Guerrieri, who also won the previous event on the Streets of Long Beach, scored his fifth career series victory. He is the first Argentine driver to win at race at IMS. Guerrieri has a 14-point lead (177-163) over Vautier in the driver’s championship.
Sebastian Saavedra finished fifth and sits third in the championship with 159 points. Saavedra also will race in the Indianapolis 500 for Andretti Autosport on Sunday, only driver performing the Indy 500/Firestone Freedom 100 “double” this year.
Firestone Indy Lights officials plan to debut a new race car for the 2014 season. A request for proposal was distributed to potential manufacturers and development firms earlier this month for both engine and chassis, and series officials will begin reviewing and evaluating submitted applications after the due date of June 30. Desired attributes of the 2014 Firestone Indy Lights car include:
•New chassis to reflect current contemporary race car design with a forward-thinking, sophisticated and exciting formula. Chassis must be adaptable to compete on road, street and oval circuits with a minimum of facility-specific parts.
•New chassis to surpass all current FIA static and impact regulations while having the flexibility to accommodate a broad spectrum of drivers and seating positions.
•Improved aerodynamic performance that must also allow for enhanced sponsor placement opportunities on the car.
•Improved technological package to include but not limited to: paddle-shifting, data systems and sensors.
•Potential to integrate an alternative fuel source.

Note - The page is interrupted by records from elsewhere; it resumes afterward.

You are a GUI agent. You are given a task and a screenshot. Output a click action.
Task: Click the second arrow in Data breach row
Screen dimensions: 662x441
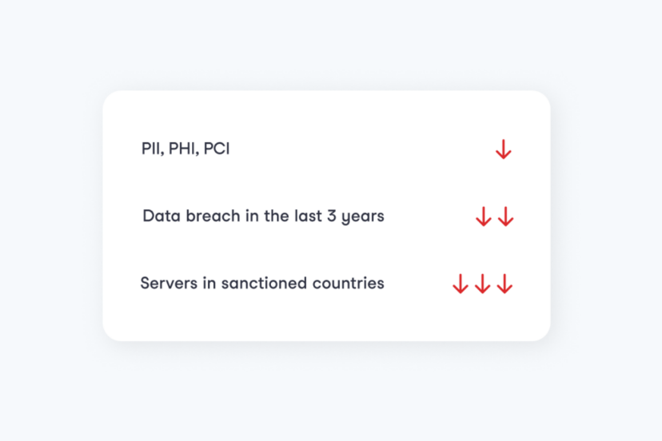point(505,216)
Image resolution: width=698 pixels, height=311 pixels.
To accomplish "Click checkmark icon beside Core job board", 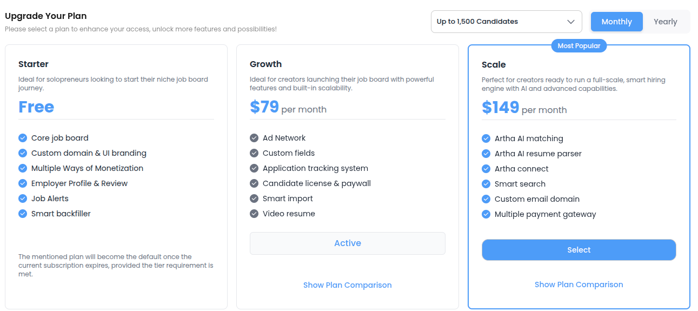I will click(x=23, y=138).
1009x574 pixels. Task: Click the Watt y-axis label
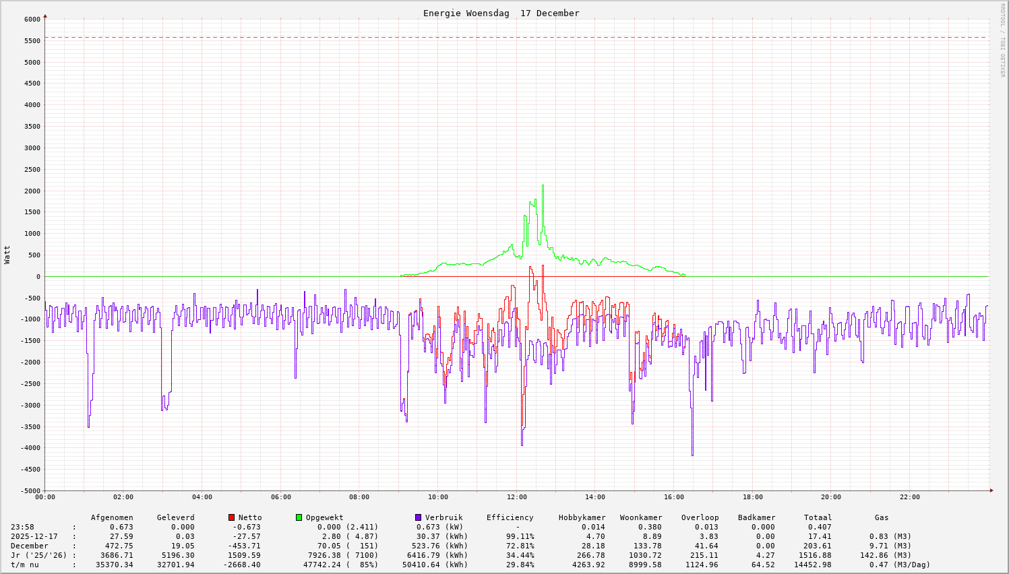pos(7,255)
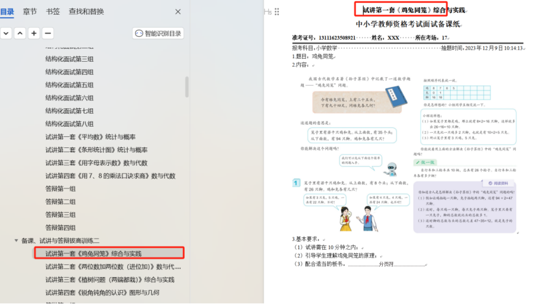Screen dimensions: 551x304
Task: Click the minus icon to demote heading level
Action: [x=48, y=33]
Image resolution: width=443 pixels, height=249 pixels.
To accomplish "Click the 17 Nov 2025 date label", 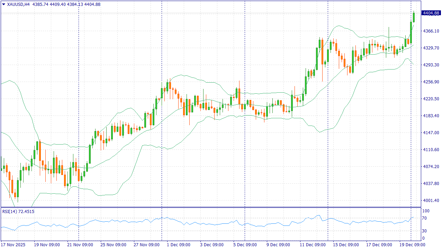I will click(13, 245).
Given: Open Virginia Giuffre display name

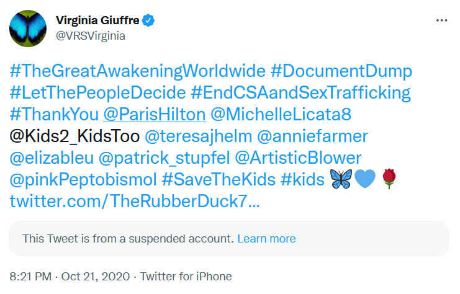Looking at the screenshot, I should [97, 20].
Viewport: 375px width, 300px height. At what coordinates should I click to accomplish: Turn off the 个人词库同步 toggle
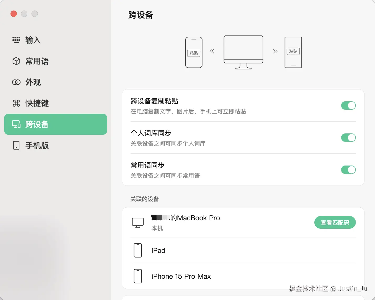point(348,138)
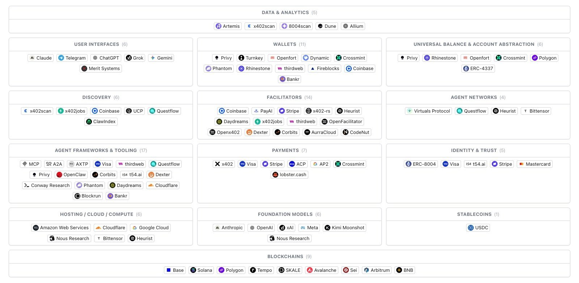
Task: Select the Kimi Moonshot model chip
Action: pos(345,228)
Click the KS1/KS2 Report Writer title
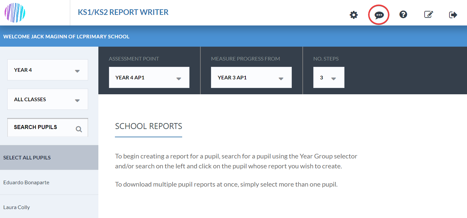This screenshot has width=467, height=218. coord(123,12)
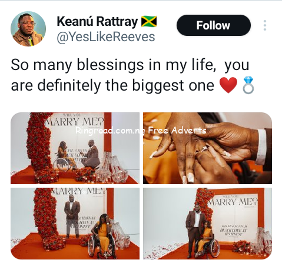Open Keanú Rattray's profile picture

coord(28,29)
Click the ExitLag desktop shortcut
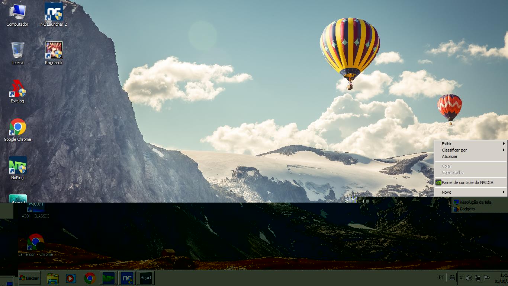This screenshot has height=286, width=508. (17, 91)
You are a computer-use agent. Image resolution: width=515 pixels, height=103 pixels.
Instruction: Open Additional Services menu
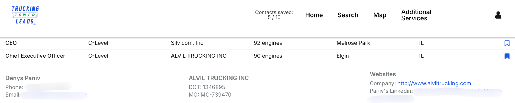pos(416,15)
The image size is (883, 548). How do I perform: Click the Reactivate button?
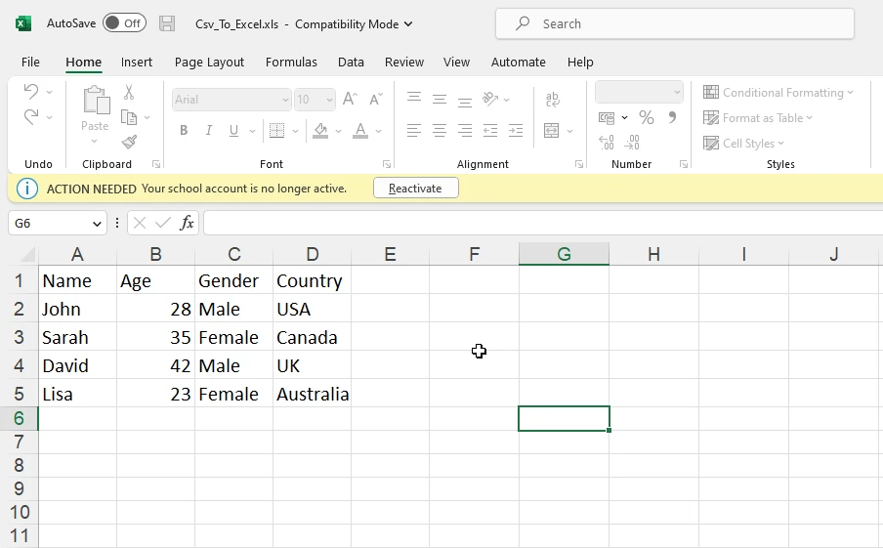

The project will be under the supervision of Will Phillips, INDYCAR’s vice president of technology, and Vince Kremer, Firestone Indy Lights technical director.
Firestone Indy Lights is the official stepping stone to drivers/teams striving to reach the IZOD IndyCar Series, and is the third rung on the Mazda Road to Indy driver development ladder system.
Indianapolis 500-winning drivers will take ceremonial laps in classic Indy 500 vintage cars from decades ending in the number “2″ during pre-race ceremonies Sunday morning before the 96th Indianapolis 500. The lineup of drivers and cars:
Buddy Lazier, 1912 National (Joe Dawson, winner); Mario Andretti, 1922 Duesenberg (Jimmy Murphy, winner); Bobby Unser, 1933 Ringling & Henning Wonder Bread Special (Joe Russo, 17th); Parnelli Jones, 1952 Kuzma (Troy Ruttman, winner); Johnny Rutherford, 1962 Watson-Offy (Rodger Ward, winner) and Kenny Brack, 1972 McLaren (Mark Donohue, winner).